Llega de la mano de Logitech un teclado pensado para los que juegan y laburan en la misma máquina
El G512 X 98 suma sensores analógicos en las teclas de movimiento y switches mecánicos en el resto, con polling rate de 8.000 Hz y diales programables para el G HUB.
A primera vista parece un teclado más, de los tantos que pasan por la mesa de cualquier curioso. Pero cuando uno lo apoya sobre el escritorio y empieza a leer la ficha técnica, el asunto cambia: el Logitech G512 X 98 no es un teclado común, ni pretende serlo. La propia marca lo presenta como un equipo híbrido, pensado para ese público que pasa de la planilla de cálculo al battle royale sin cambiar de periférico, y la idea tiene su lógica.
Lo que cambia en el pulso
El corazón del G512 X 98 es una tecnología llamada TMR, o magnetorresistencia de túnel, que se aplica en las teclas de movimiento. Lo que hace, en criollo, es leer la posición analógica del dedo con una demora de apenas 0,125 milisegundos. Traducido: cuando uno frena en seco en un shooter o arranca una contrarrelación en un campo abierto, la respuesta llega antes de que el ojo termine de procesar la imagen. La tasa de actualización de 8.000 Hz hace el resto: cada combo, cada cancelación, cae en el fotograma exacto, lo que en juegos de pelea se nota y mucho.
Mezclar y mezclar, sin soldar nada
El plato fuerte del modelo se llama Dual Swap y, para mí, es lo que realmente lo separa de la oferta conocida. El usuario puede poner interruptores analógicos Gateron KS-20 en las teclas que más le importan y completar el resto con mecánicos de 3 o 5 pines de toda la vida, sin estañar, sin abrir el chasis, sin volverlo un proyecto de electrónica. La caja trae nueve interruptores analógicos y cinco anillos SAPP para regular el punto de presión secundario, más un compartimento trasero donde guardar lo que sobra. Quien quiera volver a la configuración original lo hace en minutos.
- Chasis con montaje por juntas de silicona que amortigua el golpe y baja el ruido de cada pulsación.
- Teclas PBT de doble inyección, con iluminación RGB de 16,8 millones de colores que no se borra con el uso.
- Dos diales giratorios en la esquina superior derecha, programables desde G HUB para volumen, macros o líneas de tiempo.
- Conexión por cable USB-C a USB-A desmontable de 1,8 metros, sin coletero fijo.
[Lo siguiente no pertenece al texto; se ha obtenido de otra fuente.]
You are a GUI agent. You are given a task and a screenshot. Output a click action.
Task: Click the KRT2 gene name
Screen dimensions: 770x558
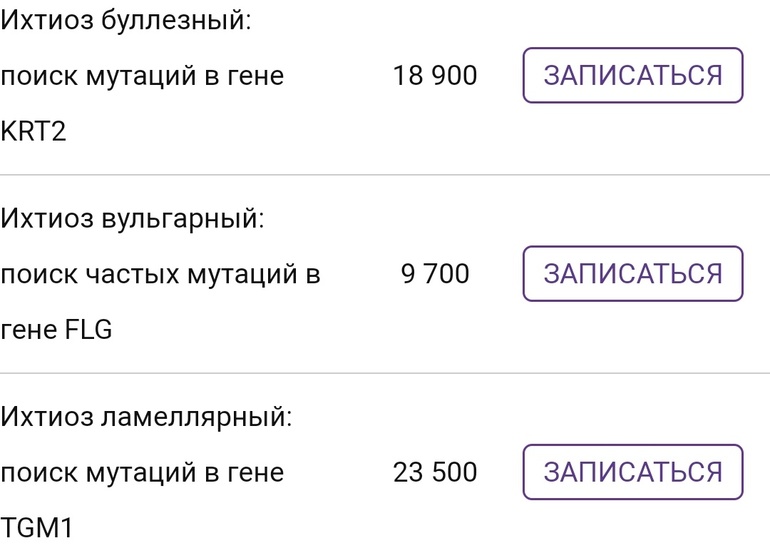click(x=33, y=131)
- Patas de elevación que se desprenden y sirven como extractores de teclas e interruptores, sin herramientas externas.
- Reposamuñecas opcional G512 X Palm Rest 98, en acrílico mate que no molesta la luz en el escritorio.
El peso total ronda el kilo, una cifra que se siente ni bien se levanta de la caja: es un equipo macizo, con esa sensación de solidez que uno agradece cuando lleva horas escribiendo o compitiendo. Los dos diales de la esquina son, a mi entender, uno de los agregados más interesantes para el lector que edita video oaudio: bajan la dependencia del mouse en tareas repetitivas y evitan ese ida y vuelta constante con la barra de espacio.
¿Conviene un teclado pensado solo para gaming o uno que banque la jornada laboral sin pedir cambio de equipo? Es la pregunta que deja flotando este lanzamiento, y la respuesta, claro, depende de cada uno. Para quienes viven saltando entre Excel y Valorant, este Logitech aparece como un intento serio de borrar esa frontera que durante años se mantuvo tan firme.